Rechtspraak
Rechtbank Rotterdam (Locatie Rotterdam), 10 november 2020
ECLI:NL:RBROT:2020:10794
Feiten
Werkgever is een ICT-dienstverlener en hij detacheert ook arbeidskrachten. Enig aandeelhouder van werkgever is B.V. X als aandeelhouder en tevens bestuurder. Op grond van een tussen partijen gesloten arbeidsovereenkomst is werknemer op 12 oktober 2015 in dienst getreden bij werkgever in de functie van accountmanager voor 40 uur per week tegen een loon van € 3.000 netto (€ 5.854,40 bruto) per maand. Werknemer is van 20 december 2016 tot 1 december 2019 enig aandeelhouder en bestuurder geweest van B.V. Y. Bij op 20 februari 2017 verleden notariële akte heeft B.V. X 15% van haar aandelen in werkgever overgedragen aan B.V. Y. Nadien is tussen partijen herhaaldelijk overleg gevoerd en gecorrespondeerd over bestuurs- en managementactiviteiten, over een managementovereenkomst en over een managementfee.

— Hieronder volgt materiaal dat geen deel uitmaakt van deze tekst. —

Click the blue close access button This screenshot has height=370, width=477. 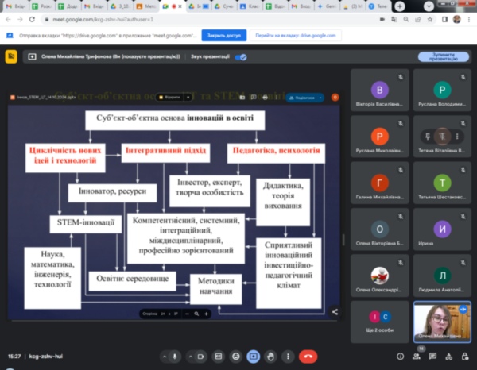tap(223, 36)
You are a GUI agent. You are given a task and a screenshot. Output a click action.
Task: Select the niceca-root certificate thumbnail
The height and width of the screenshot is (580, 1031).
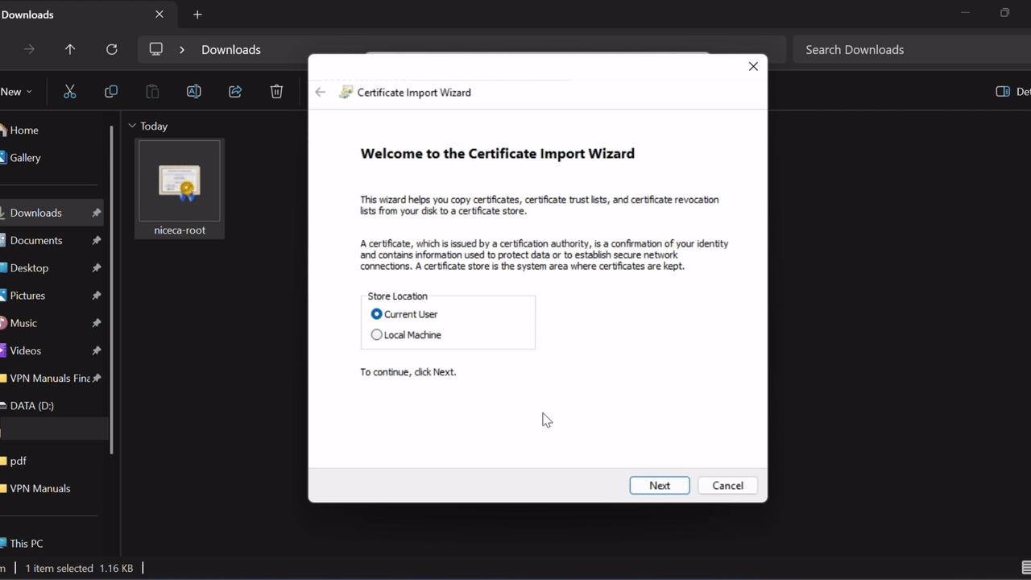coord(179,180)
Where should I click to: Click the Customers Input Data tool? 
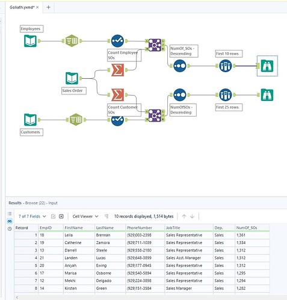30,120
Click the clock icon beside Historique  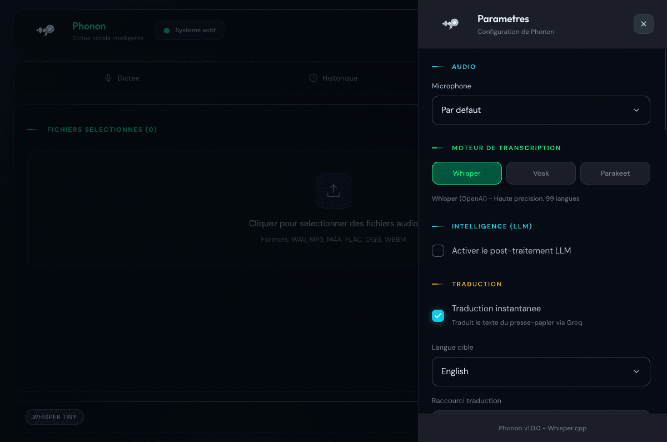coord(313,78)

Bij e-mailbericht van 28 juni 2018 heeft B.V. X kort gezegd aan werknemer meegedeeld dat vanaf juni 2018 zijn verloning wordt stopgezet. Tevens wordt medegedeeld dat werknemer een managementfee van € 3.000 per maand ontvangt, aangezien hij medeaandeelhouder is van werkgever. Werknemer heeft hierop niet gereageerd. Werkgever heeft tot en met juni 2018 meestal € 3.000 netto per maand uitbetaald, in één keer aan het begin van de maand. Vanaf juli 2018 zijn veelal maandelijks wisselende bedragen op wisselende data uitbetaald. Bij de bankbetalingen is vermeld dat het een managementfee betreft. Werknemer vordert werkgever te veroordelen tot onder meer betaling aan hem van € 23.417,60 bruto aan achterstallig salaris vanaf februari 2020 tot en met mei 2020.
Oordeel
De gevorderde voorziening betreft onder meer uitbetaling van vier maanden achterstallig loon. Er bestaat twijfel of nog sprake is van een dienstverband dat werknemer aanspraak geeft op loonbetaling. Vanaf eind 2016 hebben zich immers allerlei ontwikkelingen voorgedaan die erop duiden dat partijen hun arbeidsrelatie hebben gewijzigd van een relatie werkgever/werknemer naar een relatie waarin werknemer, via zijn bv als medeaandeelhouder van werkgever, als ondernemer/managing partner is gaan werken voor werkgever. Weliswaar is de daartoe opgestelde managementovereenkomst nooit door werknemer getekend, maar op de hierboven aangehaalde e-mail van 28 juni 2018 heeft hij nooit gereageerd. Daarnaast hebben vanaf toen, anders dan voordien, betalingen in delen en niet heel regelmatig plaatsgevonden voor verrichte werkzaamheden, wat werknemer niet hoefde te accepteren, maar hij dit wel heeft gedaan. Bovendien zijn de betalingen vergezeld gegaan van de omschrijving “managementfee”. Tegen deze gang van zaken heeft werknemer tot maart 2020 nooit iets ingebracht en ook niet tegen het feit dat hij vanaf juli 2018 geen salarisspecificaties meer ontving en geen jaaropgaven. Gelet hierop liggen de loonvordering en de daarmee samenhangende nevenvorderingen voor afwijzing gereed, mede omdat de kortgedingprocedure niet geschikt is om de rechtstoestand tussen partijen vast te stellen.